Battle-hardened from Brexit, the former chair of the European Research Group has been a key critic of the government’s lockdown strategy and a central figure behind the scenes helping to rally support for Brady’s amendment. Alongside Brady, Baker was among 42 Tories who fired a warning shot at the government on Tuesday night by voting against stricter Covid-19 curbs. A total of 82 MPs, including 23 from Labour and 10 Lib Dems, voted against the motion containing the mandatory 10pm hospitality closing time, as well as other restrictions on public spaces and fines. With Labour formally abstaining, the motion passed 299-82.
Debates are said to have been raging in No 10 over the extent of coronavirus restrictions, with Boris Johnson unveiling the government’s three-tier lockdown system this week. The chancellor, Rishi Sunak, is understood to have been leading the “hawk” charge in cabinet, with the health secretary, Matt Hancock, considered the chief lockdown “dove” in Downing Street. Sunak gave an insight into discussions around the cabinet table, telling BBC Radio 4’s Today programme last week: “A cabinet is not a collection of robots, a cabinet is a collection of people who are gonna come, debate the issues, these are really difficult judgments, there’s no precise way to come to a kind of mathematically correct answer, we’re making judgments, the prime minister is in the best place to do that, I fully support the approach that he’s taken …”
The Labour leader, whose party until now has broadly backed the government’s lockdown measures, stuck a fork in the road on Tuesday by calling for a “circuit-breaker” lockdown of at least two weeks. Speaking at the first of his new televised press conferences, Starmer warned of the stark consequences if his position was not adopted by No 10. “If we don’t, we could sleepwalk into a long and bleak winter. That choice is now for the prime minister to make. I urge him to do so,” he said.

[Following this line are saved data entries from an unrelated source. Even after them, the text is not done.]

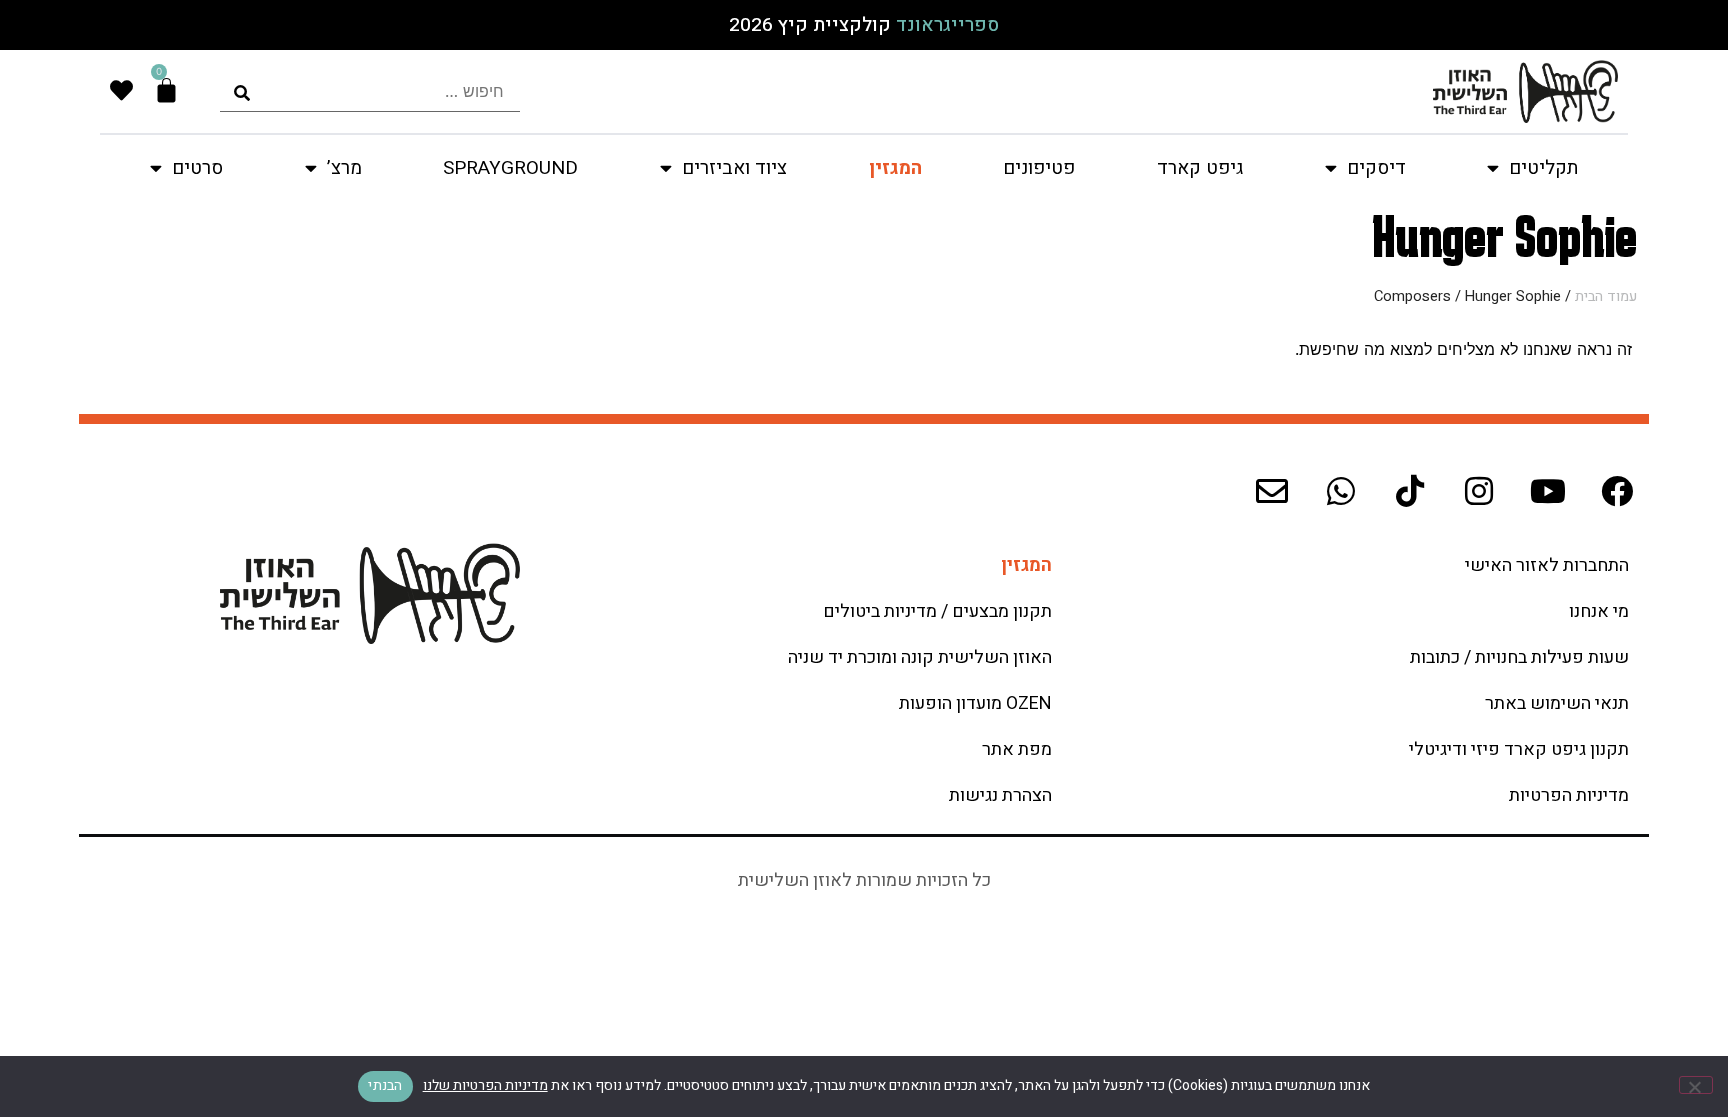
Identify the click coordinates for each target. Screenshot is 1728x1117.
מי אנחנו (1599, 611)
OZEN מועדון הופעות (975, 703)
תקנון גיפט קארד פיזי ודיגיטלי (1519, 749)
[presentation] (370, 91)
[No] (1696, 1085)
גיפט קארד (1200, 168)
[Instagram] (1479, 491)
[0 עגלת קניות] (166, 90)
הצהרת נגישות (1000, 795)
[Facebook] (1617, 491)
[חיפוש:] (370, 91)
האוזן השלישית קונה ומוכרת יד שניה (920, 657)
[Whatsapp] (1341, 491)
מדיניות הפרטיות (1569, 795)
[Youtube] (1548, 491)
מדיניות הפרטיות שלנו (485, 1085)
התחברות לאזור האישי (1547, 565)
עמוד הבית (1606, 296)
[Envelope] (1272, 491)
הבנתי (385, 1085)
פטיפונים (1039, 168)
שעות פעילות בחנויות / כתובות (1519, 657)
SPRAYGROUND (510, 168)
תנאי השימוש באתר (1557, 703)
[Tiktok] (1410, 491)
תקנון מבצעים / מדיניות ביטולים (937, 611)
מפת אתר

Starmer’s call for a national circuit-break lockdown has been backed by northern leaders, including the Greater Manchester mayor, Andy Burnham, and Liverpool city region mayor, Steve Rotheram. A statement signed by Burnham, as well as the 10 council leaders in Greater Manchester, said on Wednesday: “If the government pursues its current strategy, we believe it will leave large parts of the north of England trapped in tier 3 for much of the winter with all the damage that will do. If cases continue to rise as predicted, and the government continues to refuse to provide the substantial economic support that tier-3 areas will need, then a number of leaders in Greater Manchester believe a national circuit break, with the required financial support, would be a preferable option.”

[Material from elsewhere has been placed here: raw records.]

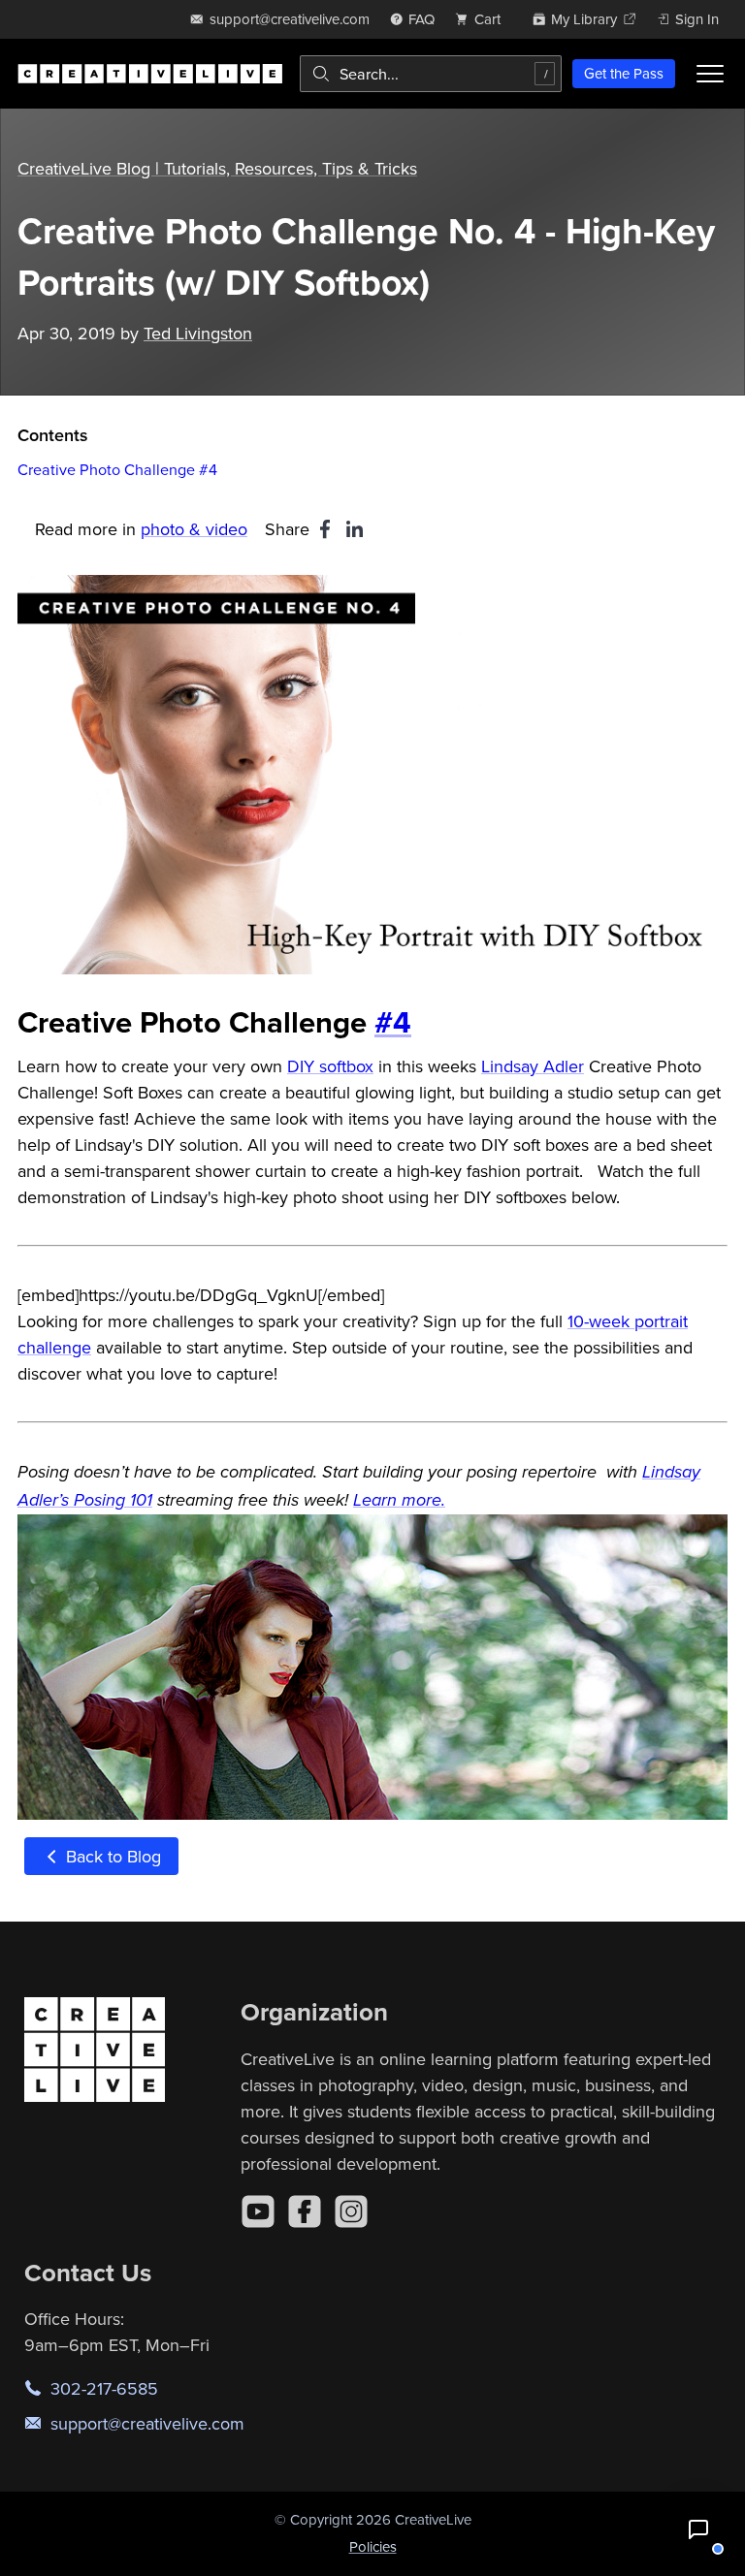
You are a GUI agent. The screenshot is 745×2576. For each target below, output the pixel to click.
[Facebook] (304, 2211)
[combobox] (431, 73)
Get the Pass (624, 73)
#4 (392, 1021)
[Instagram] (351, 2211)
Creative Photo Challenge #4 (117, 469)
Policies (373, 2546)
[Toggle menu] (710, 73)
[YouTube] (258, 2211)
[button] (698, 2529)
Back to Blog (111, 1856)
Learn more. (399, 1500)
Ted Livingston (198, 333)
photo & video (194, 529)
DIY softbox (330, 1066)
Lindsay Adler (532, 1066)
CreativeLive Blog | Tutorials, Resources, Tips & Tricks (217, 168)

The Scientific Advisory Group for emergencies (Sage) collectively recommended a short circuit-breaker lockdown of up to three weeks at a meeting on 21 September, documents released this week show. Separately, England’s chief medical officer, Prof Chris Whitty, who is also a Sage member, said on Monday at the Downing Street press conference that he was not confident the “base case” in the highest tier of the government’s three-tier measures “would be enough to get on top of” the virus.